What is required: Whenever a line of the listing contains "agent", it counts; give the total number of such lines and nothing more.

Listed entries:
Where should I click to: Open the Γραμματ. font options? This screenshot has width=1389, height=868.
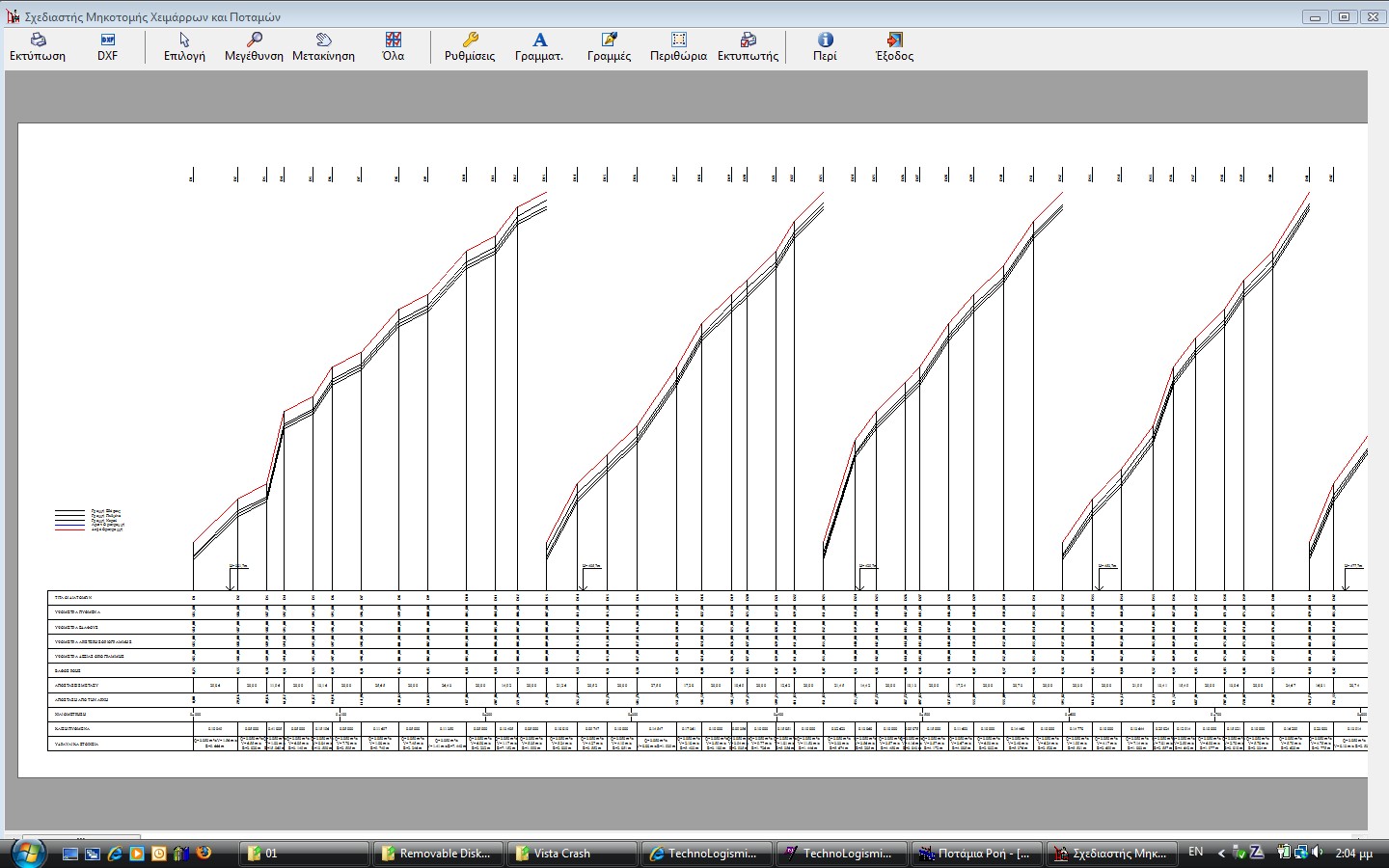pos(539,46)
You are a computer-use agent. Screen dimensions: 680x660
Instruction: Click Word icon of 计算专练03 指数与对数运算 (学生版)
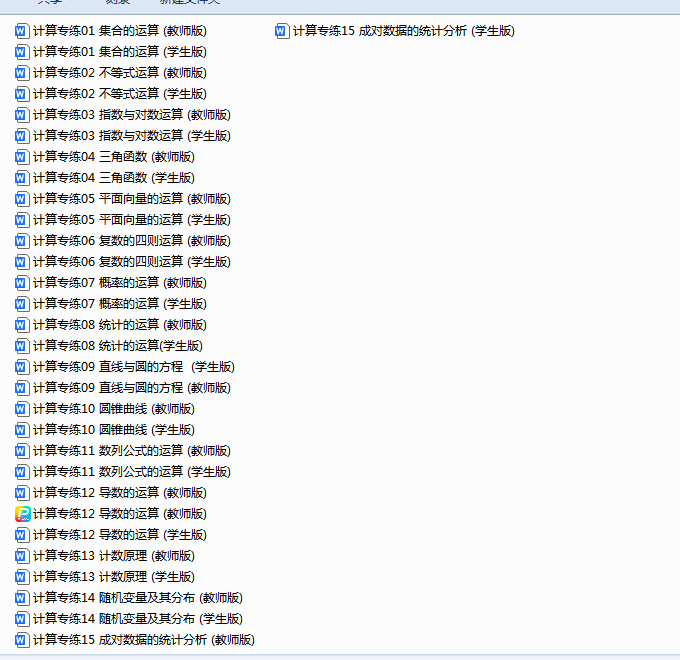tap(23, 136)
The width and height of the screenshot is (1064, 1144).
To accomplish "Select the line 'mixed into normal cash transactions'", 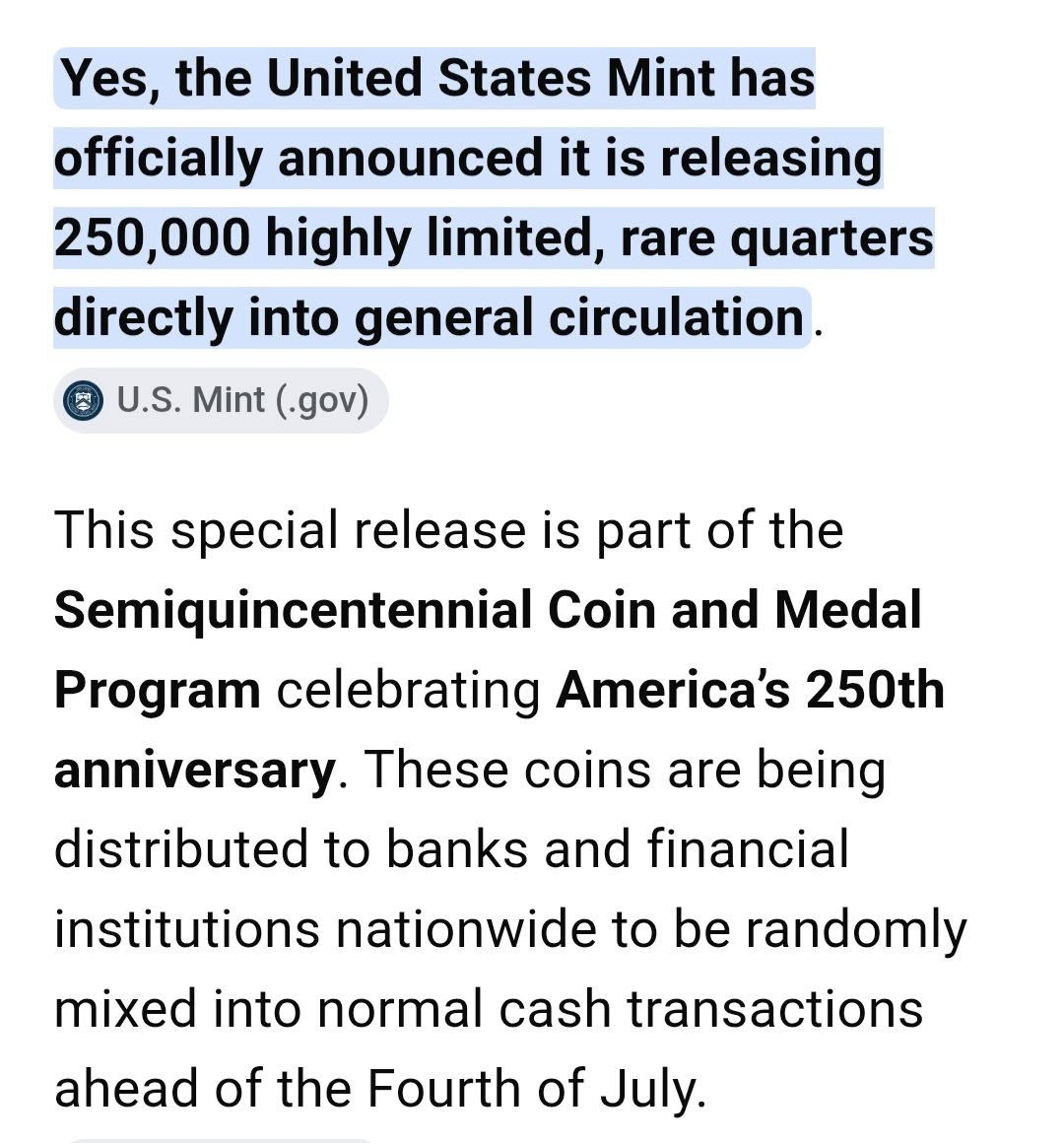I will tap(489, 1009).
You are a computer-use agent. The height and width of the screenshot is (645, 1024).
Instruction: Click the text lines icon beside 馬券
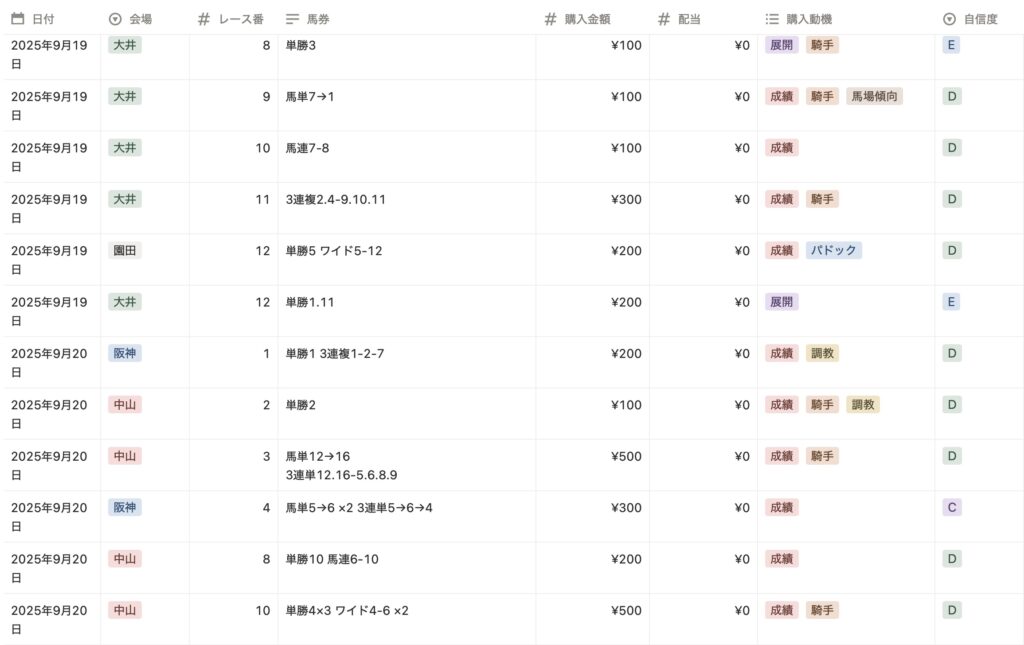click(x=292, y=19)
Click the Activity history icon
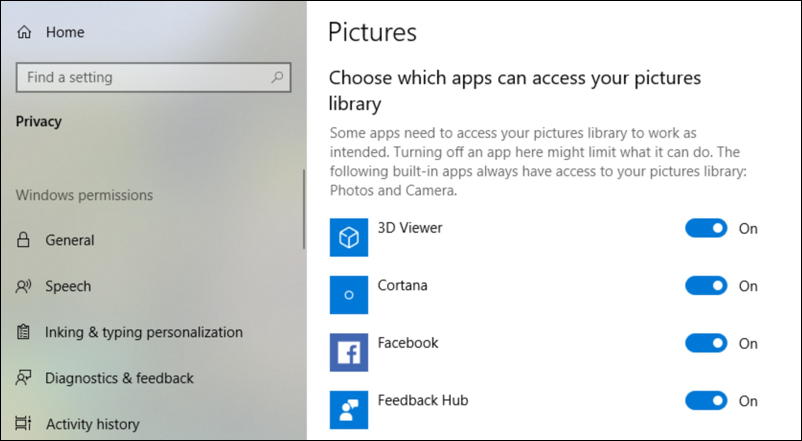 (x=24, y=424)
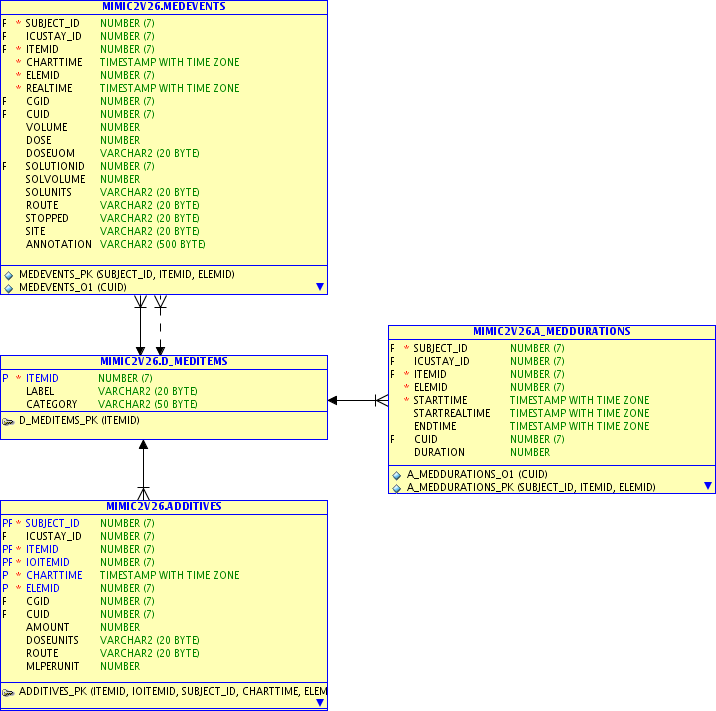Click the key icon next to ADDITIVES_PK
The image size is (716, 711).
pyautogui.click(x=9, y=691)
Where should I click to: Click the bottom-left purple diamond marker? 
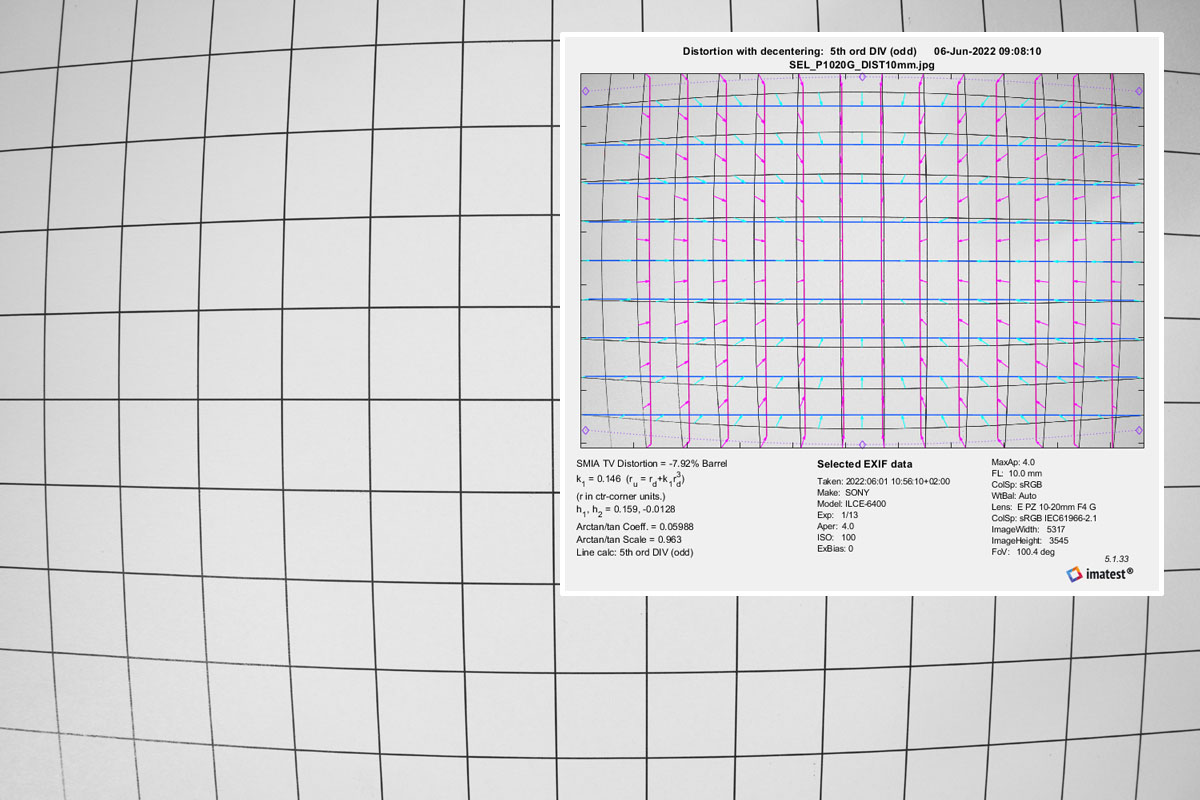click(586, 430)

Task result: 2